Bitwise_xor() function of NumPy module

Overview:

  • Given two numpy array-like instances the bitwise_XOR() function works pairwise on the integer/Boolean elements from each instance and performs exclusive OR operation returning the results as an ndarray. One of the parameters could also be a numpy scalar. When the input are of different dimensions the numpy broadcasting rules are applied.

  • Bitwise exclusive OR operation on two integer operands compares each pair of bits and returns 1, only if both the bits are different i.e., mutually exclusive. The result of the exclusive OR operation is zero, when the pair of bits from the operands are both zero or both one.

Example:

# Example Python program that applies
# bitwise_xor() operation between two ndarrays
import numpy

# To convert decimal numbers of the ndarray to binary numbers
convertToBinary = lambda x: numpy.binary_repr(x, width=8)
convertBase     = numpy.vectorize(convertToBinary)

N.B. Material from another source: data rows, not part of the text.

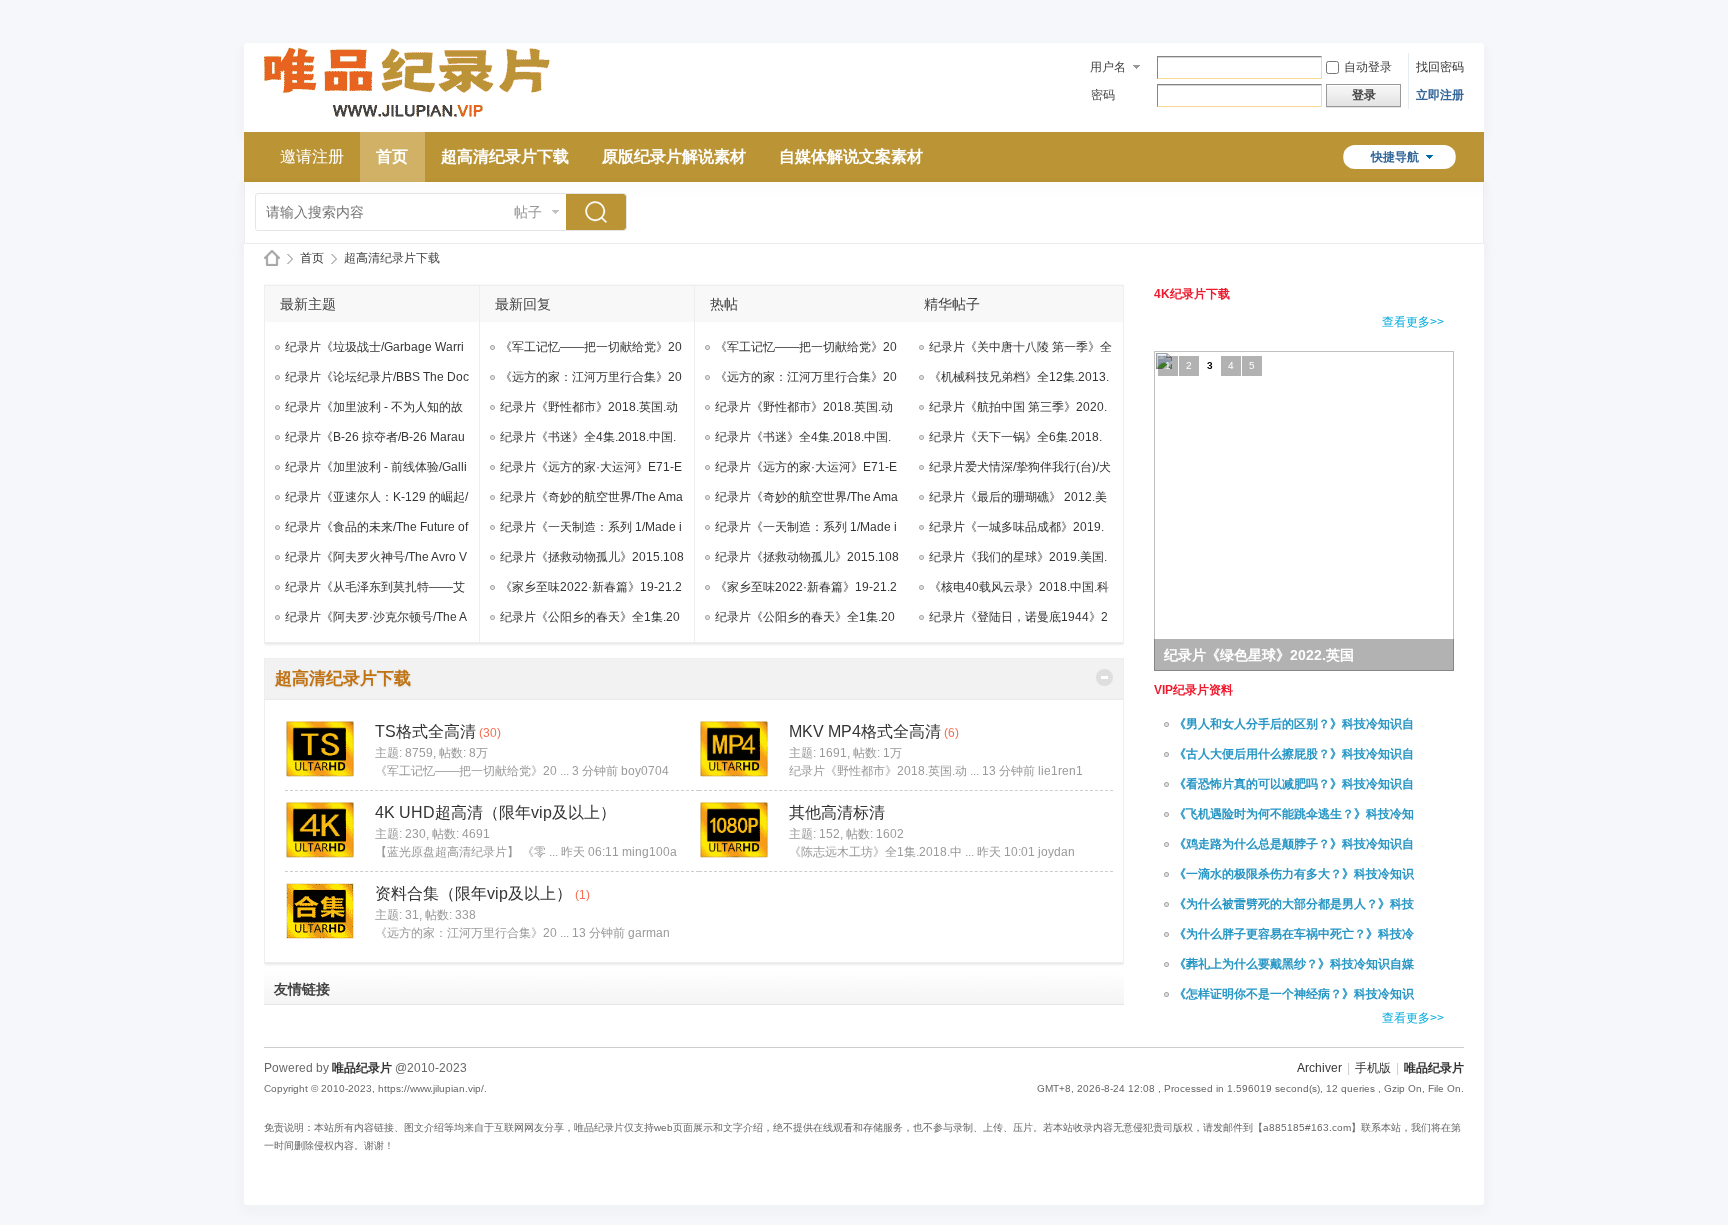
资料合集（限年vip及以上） (473, 893)
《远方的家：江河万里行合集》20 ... (472, 933)
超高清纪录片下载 (505, 156)
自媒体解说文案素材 (851, 156)
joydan (1056, 852)
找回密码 (1440, 67)
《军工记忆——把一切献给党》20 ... (472, 771)
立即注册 (1440, 95)
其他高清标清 (837, 812)
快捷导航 (1395, 157)
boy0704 (645, 771)
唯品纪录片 (272, 258)
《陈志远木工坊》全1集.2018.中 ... (881, 852)
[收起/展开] (1104, 677)
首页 (392, 156)
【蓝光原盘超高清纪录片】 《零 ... (466, 852)
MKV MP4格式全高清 (865, 731)
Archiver (1319, 1068)
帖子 (528, 212)
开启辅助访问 (1459, 14)
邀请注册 (312, 156)
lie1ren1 (1060, 771)
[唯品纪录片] (407, 120)
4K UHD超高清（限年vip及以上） (495, 812)
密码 (1103, 95)
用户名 (1108, 67)
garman (649, 933)
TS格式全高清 (425, 731)
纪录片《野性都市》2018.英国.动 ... (884, 771)
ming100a (649, 852)
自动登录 (1368, 67)
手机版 (1373, 1068)
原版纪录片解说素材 (674, 156)
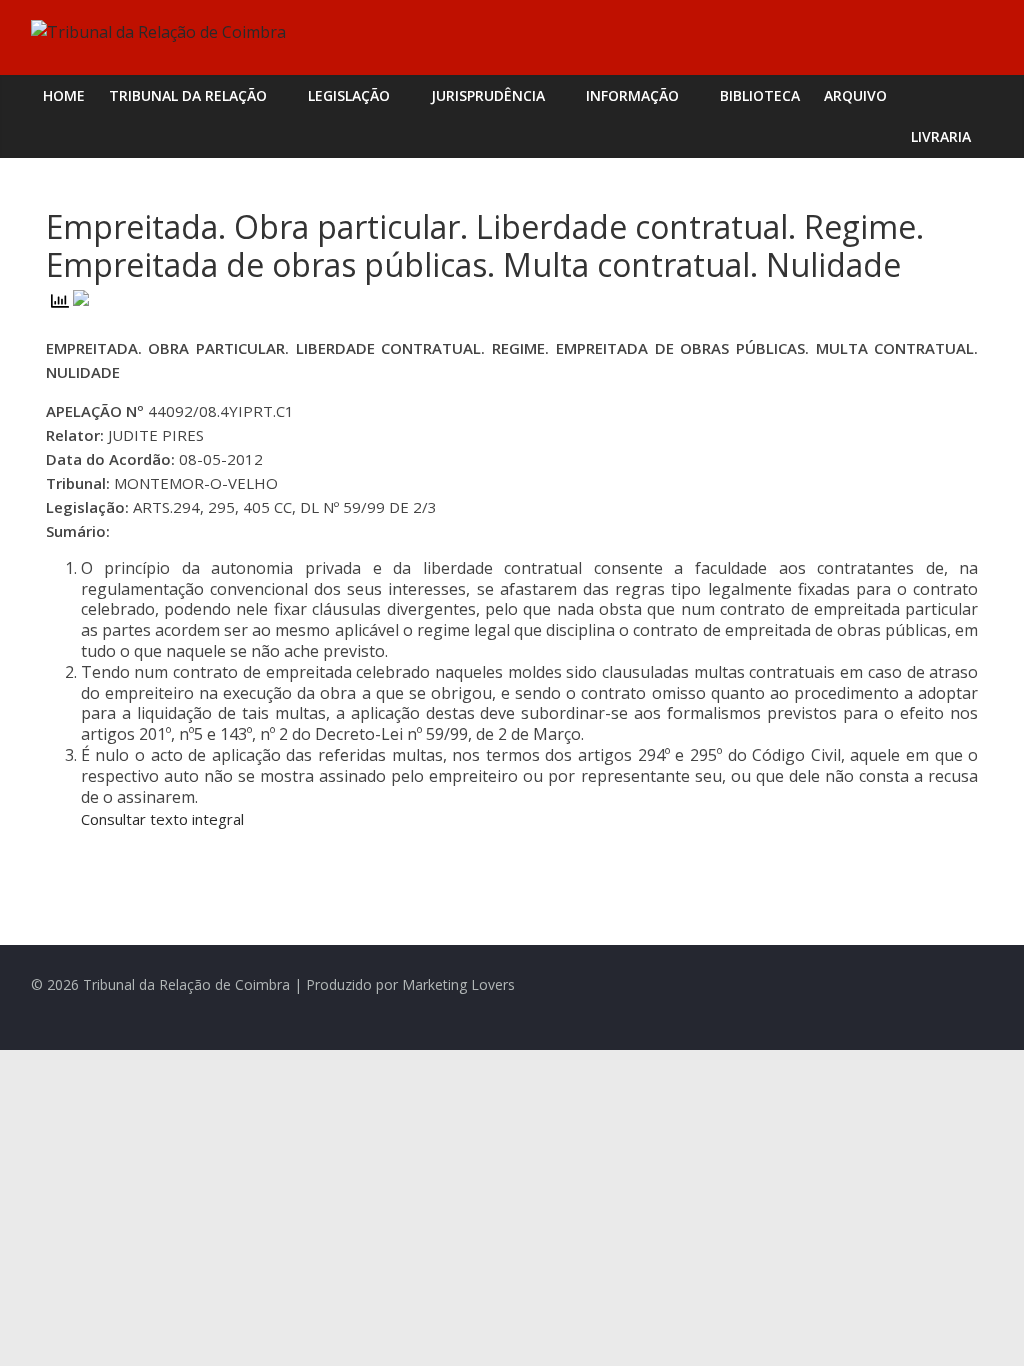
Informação (632, 95)
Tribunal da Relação (188, 95)
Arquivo (855, 95)
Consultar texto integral (162, 819)
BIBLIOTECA (760, 95)
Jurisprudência (488, 95)
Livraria (941, 136)
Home (64, 95)
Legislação (349, 95)
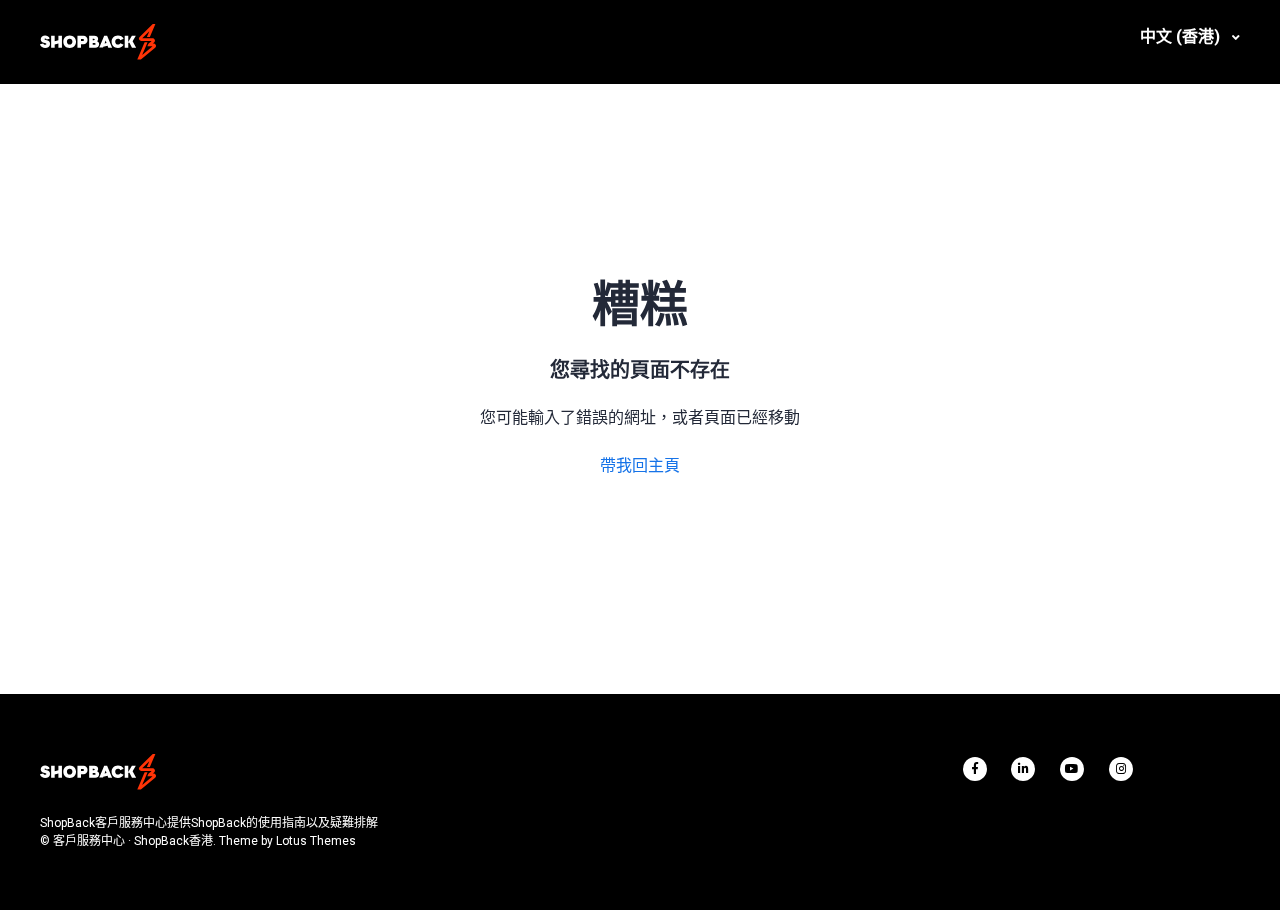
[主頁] (98, 42)
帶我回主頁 (640, 465)
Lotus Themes (316, 841)
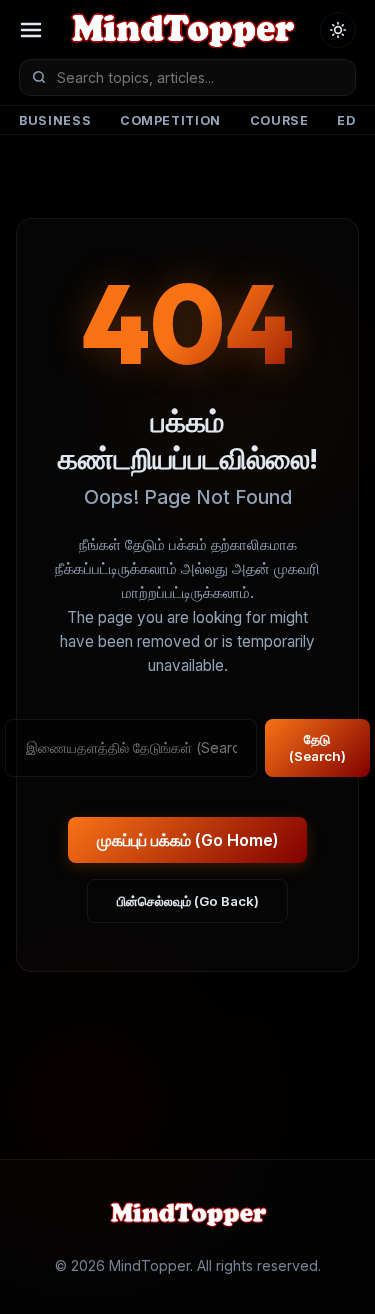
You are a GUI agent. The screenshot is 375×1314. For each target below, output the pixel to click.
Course (279, 120)
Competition (170, 120)
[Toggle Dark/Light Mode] (338, 30)
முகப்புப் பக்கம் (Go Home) (188, 840)
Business (55, 120)
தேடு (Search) (317, 747)
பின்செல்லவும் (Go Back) (188, 901)
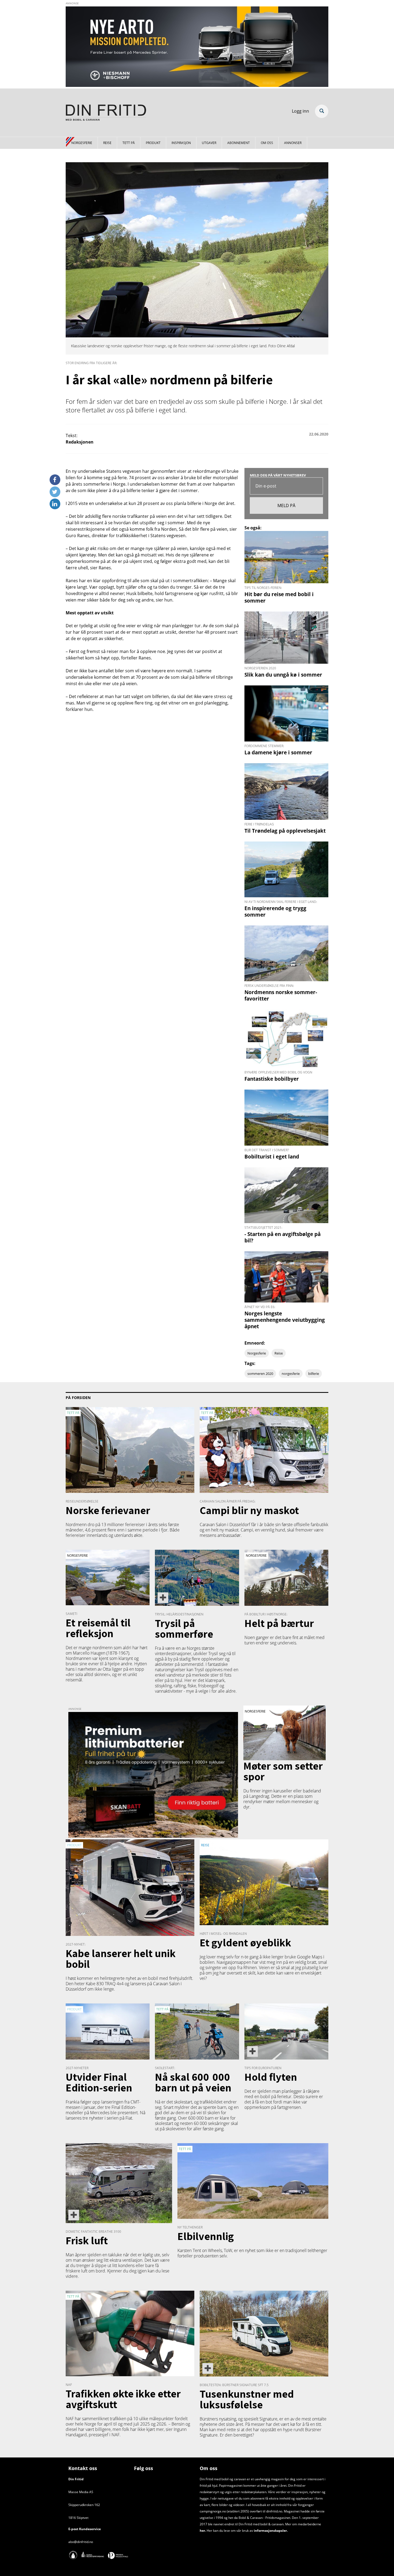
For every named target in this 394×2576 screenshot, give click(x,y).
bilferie (313, 1373)
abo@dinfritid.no (80, 2542)
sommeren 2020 (260, 1373)
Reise (107, 143)
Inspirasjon (181, 143)
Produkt (153, 143)
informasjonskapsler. (270, 2530)
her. (203, 2530)
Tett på (128, 143)
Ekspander (321, 111)
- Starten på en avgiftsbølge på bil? (282, 1237)
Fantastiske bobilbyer (271, 1078)
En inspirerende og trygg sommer (275, 911)
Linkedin (55, 502)
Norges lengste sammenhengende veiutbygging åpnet (284, 1320)
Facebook (55, 477)
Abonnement (238, 143)
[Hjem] (106, 113)
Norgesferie (81, 143)
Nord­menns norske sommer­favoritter (280, 995)
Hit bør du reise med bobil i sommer (279, 597)
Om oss (267, 143)
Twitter (55, 489)
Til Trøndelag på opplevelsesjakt (285, 830)
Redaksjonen (80, 442)
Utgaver (209, 143)
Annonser (293, 143)
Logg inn (300, 111)
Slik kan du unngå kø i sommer (283, 674)
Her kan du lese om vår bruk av (230, 2530)
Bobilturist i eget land (271, 1156)
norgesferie (291, 1373)
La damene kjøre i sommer (278, 752)
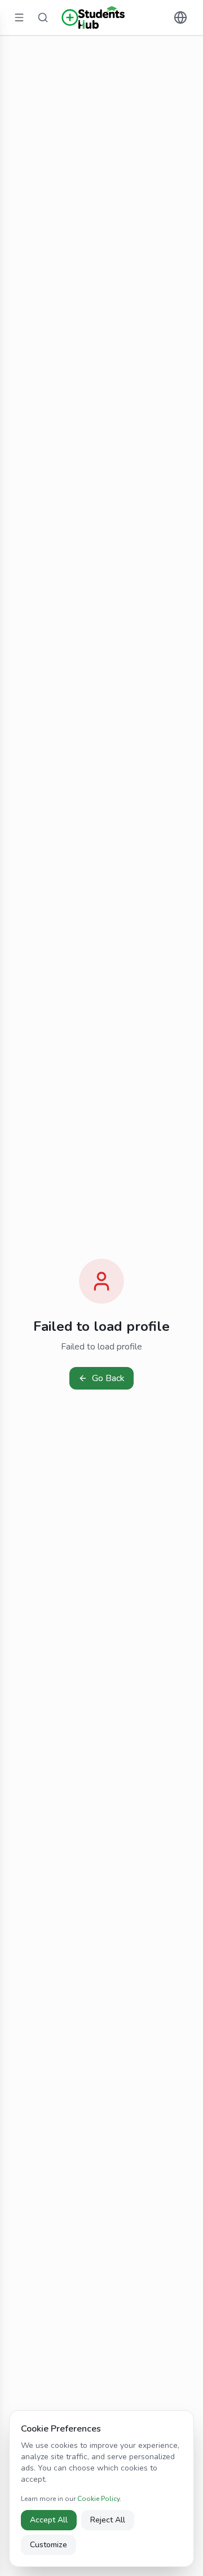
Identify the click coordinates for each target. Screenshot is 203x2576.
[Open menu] (19, 17)
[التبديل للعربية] (180, 17)
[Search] (43, 17)
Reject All (107, 2520)
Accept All (49, 2520)
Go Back (108, 1378)
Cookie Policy (98, 2498)
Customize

# Create ndarrays of numbers and masks
numberArray = numpy.ndarray(shape = (3, 3), dtype = numpy.int32)
maskArray      = numpy.ndarray(shape = (1, 3), dtype = numpy.int32)

# Populate the numbers
count = 10
for i in range (0, 3):
    for j in range (0, 3):
        numberArray[i][j] = count
        count += 10

# Populate the masks
maskArray[0][0] = 5
maskArray[0][1] = 7
maskArray[0][2] = 9

# Apply bitwise_xor()
# As the shapes are different numpy broadcasting rules apply
XORResult = numpy.bitwise_xor(numberArray, maskArray)

print("Numbers:")
print(convertBase(numberArray))
print("Masks:")
print(convertBase(maskArray))
print("Bitwise-XORed output:")
print(convertBase(XORResult))

Output:

Numbers:
[['00001010' '00010100' '00011110']
 ['00101000' '00110010' '00111100']
 ['01000110' '01010000' '01011010']]
Masks:
[['00000101' '00000111' '00001001']]
Bitwise-XORed output:
[['00001111' '00010011' '00010111']
 ['00101101' '00110101' '00110101']
 ['01000011' '01010111' '01010011']]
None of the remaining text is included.